Keystone XL Route Changes Pay Lip Service to Environmental Concerns

To satisfy environmental concerns, TransCanada is proposing a new route for portions of the proposed Keystone XL tar sands pipeline in Nebraska.

But the new route does little to assuage grave environmental concerns about the project.

The focus is on the sensitive sandy areas that skirt the Ogallala Aquifer, the state’s most important aquifer.

All three "significant" changes to the northern route require federal approval. 

"Based on feedback from the Nebraska Department of Environmental Quality and the public, we have refined our proposed routing of the Keystone XL Pipeline," says Russ Girling, TransCanada’s president and CEO. "The preferred alternative route in this Supplemental Environmental Report was developed based on extensive feedback from Nebraskans and reflects our shared desire to minimize the disturbance of land and sensitive resources in the state."

Environmental groups describe the modifications as mere lipservice.

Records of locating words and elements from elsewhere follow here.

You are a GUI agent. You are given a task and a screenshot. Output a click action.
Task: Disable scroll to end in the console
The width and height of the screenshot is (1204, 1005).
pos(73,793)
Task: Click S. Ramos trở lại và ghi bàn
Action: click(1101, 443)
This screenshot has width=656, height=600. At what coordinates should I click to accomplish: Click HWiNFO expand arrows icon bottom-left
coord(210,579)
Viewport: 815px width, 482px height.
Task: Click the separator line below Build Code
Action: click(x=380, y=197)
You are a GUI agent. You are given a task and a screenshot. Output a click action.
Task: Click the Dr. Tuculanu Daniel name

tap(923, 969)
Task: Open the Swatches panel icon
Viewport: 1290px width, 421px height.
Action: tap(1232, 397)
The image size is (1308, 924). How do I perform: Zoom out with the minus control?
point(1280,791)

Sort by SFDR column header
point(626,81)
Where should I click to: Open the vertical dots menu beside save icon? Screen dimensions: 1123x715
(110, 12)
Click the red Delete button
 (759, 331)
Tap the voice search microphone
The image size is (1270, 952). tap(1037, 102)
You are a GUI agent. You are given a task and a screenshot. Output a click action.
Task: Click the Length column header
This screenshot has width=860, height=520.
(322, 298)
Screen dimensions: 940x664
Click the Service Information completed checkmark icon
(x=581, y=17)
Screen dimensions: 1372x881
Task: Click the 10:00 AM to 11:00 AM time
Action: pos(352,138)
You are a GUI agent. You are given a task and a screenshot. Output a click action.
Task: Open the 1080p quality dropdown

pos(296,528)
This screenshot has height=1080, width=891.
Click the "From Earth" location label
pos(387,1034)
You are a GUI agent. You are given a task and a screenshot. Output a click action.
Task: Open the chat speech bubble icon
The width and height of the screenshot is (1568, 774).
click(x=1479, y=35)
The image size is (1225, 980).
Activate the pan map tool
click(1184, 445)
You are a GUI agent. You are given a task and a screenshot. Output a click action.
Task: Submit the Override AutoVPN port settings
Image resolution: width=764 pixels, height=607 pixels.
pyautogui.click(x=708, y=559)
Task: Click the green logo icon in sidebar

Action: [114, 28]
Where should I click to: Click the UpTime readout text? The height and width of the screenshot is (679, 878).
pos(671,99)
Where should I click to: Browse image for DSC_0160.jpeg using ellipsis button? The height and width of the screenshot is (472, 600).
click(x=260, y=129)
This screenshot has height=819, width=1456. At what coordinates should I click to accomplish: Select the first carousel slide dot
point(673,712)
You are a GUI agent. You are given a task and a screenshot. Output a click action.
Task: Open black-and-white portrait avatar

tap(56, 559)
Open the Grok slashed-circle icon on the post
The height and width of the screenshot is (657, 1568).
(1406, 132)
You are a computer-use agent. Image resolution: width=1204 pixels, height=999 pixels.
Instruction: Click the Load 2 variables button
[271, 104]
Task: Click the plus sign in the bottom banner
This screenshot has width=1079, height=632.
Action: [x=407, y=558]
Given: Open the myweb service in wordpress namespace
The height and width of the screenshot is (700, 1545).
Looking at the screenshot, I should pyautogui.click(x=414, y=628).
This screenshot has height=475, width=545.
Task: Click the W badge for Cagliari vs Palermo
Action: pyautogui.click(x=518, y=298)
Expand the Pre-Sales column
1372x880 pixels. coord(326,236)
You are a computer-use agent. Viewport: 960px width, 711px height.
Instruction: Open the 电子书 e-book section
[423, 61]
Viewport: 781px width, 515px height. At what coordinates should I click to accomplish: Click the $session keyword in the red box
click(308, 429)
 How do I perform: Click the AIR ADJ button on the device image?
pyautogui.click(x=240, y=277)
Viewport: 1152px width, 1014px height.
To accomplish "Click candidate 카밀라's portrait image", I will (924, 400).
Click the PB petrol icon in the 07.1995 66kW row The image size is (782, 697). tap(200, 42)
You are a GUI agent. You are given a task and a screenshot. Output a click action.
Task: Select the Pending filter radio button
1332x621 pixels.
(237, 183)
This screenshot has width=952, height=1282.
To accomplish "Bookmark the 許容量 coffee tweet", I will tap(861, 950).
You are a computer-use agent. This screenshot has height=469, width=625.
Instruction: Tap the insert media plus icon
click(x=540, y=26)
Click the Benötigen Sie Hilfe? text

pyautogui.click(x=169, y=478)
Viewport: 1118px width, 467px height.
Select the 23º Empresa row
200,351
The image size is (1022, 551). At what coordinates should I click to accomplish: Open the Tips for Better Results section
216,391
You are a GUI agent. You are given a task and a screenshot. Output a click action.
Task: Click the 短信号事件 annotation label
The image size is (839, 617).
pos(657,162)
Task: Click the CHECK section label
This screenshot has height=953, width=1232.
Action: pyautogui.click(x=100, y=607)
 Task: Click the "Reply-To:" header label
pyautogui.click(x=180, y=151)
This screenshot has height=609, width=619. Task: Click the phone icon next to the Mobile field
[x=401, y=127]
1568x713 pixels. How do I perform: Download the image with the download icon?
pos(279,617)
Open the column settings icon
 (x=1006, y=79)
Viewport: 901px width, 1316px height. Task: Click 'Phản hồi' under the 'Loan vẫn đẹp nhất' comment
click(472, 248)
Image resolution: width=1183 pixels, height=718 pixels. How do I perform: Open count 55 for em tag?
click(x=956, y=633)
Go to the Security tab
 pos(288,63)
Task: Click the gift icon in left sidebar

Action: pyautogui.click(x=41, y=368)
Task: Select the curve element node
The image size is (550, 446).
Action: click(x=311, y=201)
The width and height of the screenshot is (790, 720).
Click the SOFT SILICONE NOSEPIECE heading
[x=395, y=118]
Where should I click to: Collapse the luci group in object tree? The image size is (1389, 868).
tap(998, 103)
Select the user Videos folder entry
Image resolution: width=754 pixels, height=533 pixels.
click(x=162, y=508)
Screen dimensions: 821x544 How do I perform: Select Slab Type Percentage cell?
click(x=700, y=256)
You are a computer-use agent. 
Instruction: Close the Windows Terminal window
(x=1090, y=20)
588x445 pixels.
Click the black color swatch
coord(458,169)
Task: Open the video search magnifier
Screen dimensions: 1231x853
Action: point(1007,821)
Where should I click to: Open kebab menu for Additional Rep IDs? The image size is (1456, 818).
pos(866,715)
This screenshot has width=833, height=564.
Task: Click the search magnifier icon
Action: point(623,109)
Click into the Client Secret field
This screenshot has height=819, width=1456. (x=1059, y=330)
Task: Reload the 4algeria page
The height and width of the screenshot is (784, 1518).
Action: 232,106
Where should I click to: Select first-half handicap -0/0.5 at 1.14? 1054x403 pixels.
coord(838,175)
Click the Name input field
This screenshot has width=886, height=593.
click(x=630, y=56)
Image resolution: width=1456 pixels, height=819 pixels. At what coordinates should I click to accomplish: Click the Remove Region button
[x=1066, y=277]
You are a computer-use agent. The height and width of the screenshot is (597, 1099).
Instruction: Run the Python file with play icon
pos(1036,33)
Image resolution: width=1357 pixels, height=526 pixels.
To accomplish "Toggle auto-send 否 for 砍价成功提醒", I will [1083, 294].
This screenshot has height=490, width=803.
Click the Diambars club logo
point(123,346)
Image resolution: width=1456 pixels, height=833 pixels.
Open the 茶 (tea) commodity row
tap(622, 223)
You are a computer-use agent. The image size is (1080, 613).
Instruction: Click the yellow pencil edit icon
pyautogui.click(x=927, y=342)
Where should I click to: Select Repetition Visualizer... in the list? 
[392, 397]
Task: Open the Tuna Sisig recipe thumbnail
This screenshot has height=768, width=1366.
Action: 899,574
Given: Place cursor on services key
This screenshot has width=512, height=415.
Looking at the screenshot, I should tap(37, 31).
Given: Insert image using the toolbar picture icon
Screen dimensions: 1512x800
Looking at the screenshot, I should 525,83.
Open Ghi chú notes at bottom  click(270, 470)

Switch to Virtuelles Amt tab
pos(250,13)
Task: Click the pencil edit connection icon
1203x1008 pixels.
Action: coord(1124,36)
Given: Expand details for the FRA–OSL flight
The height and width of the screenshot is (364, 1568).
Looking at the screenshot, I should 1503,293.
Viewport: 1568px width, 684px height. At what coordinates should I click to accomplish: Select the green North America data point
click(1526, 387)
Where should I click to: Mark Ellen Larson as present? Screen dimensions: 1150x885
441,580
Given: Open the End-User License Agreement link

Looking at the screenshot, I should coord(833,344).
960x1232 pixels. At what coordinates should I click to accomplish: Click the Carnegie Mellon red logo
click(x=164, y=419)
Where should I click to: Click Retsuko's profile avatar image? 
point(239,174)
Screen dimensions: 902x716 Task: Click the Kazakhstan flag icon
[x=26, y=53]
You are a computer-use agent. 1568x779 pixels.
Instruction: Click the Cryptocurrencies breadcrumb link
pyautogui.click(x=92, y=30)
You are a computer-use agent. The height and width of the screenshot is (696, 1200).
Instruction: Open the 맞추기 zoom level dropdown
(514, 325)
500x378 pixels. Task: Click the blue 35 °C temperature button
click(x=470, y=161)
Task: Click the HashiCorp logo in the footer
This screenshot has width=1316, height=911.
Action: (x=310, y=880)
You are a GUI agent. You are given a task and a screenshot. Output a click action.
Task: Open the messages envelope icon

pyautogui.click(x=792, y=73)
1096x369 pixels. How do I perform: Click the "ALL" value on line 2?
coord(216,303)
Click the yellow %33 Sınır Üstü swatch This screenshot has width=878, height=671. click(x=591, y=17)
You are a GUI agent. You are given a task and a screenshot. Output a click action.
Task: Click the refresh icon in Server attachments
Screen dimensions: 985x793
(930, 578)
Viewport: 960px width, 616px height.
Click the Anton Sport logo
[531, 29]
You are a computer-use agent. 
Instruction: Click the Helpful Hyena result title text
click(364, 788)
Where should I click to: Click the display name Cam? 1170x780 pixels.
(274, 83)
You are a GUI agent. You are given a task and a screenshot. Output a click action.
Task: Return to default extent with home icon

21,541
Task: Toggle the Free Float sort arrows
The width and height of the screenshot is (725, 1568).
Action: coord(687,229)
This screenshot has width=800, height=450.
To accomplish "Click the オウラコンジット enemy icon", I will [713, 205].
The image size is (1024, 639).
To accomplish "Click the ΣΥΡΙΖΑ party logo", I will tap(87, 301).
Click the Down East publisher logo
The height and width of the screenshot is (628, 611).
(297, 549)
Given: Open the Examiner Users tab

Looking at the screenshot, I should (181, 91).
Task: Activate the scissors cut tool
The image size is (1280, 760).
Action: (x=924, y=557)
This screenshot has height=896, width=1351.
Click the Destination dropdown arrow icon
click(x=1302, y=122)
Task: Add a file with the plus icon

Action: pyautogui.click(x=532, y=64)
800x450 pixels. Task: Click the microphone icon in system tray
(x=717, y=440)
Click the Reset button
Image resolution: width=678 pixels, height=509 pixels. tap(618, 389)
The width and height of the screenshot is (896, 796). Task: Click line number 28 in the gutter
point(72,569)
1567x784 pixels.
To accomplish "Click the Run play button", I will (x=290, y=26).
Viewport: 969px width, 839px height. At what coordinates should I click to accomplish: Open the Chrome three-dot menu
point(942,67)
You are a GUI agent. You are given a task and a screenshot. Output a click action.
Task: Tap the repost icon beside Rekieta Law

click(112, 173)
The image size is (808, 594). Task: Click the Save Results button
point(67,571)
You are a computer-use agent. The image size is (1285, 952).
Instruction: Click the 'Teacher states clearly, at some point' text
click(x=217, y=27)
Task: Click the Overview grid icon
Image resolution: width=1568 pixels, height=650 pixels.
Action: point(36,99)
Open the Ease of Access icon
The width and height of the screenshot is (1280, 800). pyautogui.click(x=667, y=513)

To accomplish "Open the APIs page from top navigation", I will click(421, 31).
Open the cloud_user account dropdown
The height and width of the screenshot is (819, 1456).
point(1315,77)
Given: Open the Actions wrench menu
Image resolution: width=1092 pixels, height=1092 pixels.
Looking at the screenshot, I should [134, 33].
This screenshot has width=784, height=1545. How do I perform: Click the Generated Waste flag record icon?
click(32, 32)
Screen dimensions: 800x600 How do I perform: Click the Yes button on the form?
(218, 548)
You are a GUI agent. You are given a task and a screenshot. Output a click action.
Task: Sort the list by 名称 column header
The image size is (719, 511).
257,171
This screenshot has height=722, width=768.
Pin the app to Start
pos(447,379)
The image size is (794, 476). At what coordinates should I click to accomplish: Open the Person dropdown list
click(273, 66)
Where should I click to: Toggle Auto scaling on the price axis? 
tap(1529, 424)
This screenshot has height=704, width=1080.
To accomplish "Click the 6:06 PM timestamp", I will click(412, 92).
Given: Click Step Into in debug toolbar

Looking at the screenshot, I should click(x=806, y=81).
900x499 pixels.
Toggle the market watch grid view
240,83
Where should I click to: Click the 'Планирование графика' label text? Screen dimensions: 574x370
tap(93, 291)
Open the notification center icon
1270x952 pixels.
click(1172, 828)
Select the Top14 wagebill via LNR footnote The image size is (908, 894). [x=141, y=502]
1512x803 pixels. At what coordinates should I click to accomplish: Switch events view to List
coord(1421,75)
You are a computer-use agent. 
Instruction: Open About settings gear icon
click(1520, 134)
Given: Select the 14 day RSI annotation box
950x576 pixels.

"The new route still risks our land, water and property rights. The new route still crosses high water tables, sandy soil which leads to higher vulnerability of contamination and still crosses the Ogallala Aquifer, the lifeblood of Nebraska’s economy," says Jane Kleeb, head of Bold Nebraska.

"Nebraskans from Republican Governor Heinemann and Senator Mike Johanns to landowners and conservationists have previously said these areas of valuable natural resources are unacceptable for the pipeline to cross," says the Sierra Club. "This is yet another example of the disrespect TransCanada has for the landowners and environment."

"The reason TransCanada needs to keep rerouting the Keystone XL map is because it’s just a bad idea," says Joe Mendelson, climate and energy policy director with the National Wildlife Federation. "Each new map amounts to a catalog of which property owners will suffer, and what habitat will be placed at risk. The best approach is to ditch Keystone XL entirely and embrace clean energy solutions that don’t spill or explode."

Property rights are a major bone of contention.In Texas, for example, TransCanada has been using its questionable status as a common carrier to seize and condemn land it wants for the pipeline. 

After several arrests last week, protesters continue to chain themselves to bulldozers near Saltillo, Texas, as part of rolling protest actions across the state. The blockades have been relatively peaceful and have caused delays in route-clearance work.

TransCanada is already building the Canadian part of the pipeline believing it will inevitably be approved. Mitt Romney says he’ll approved as soon as he takes office – expanded oil resources in North America are the centerpiece of the GOP energy platform.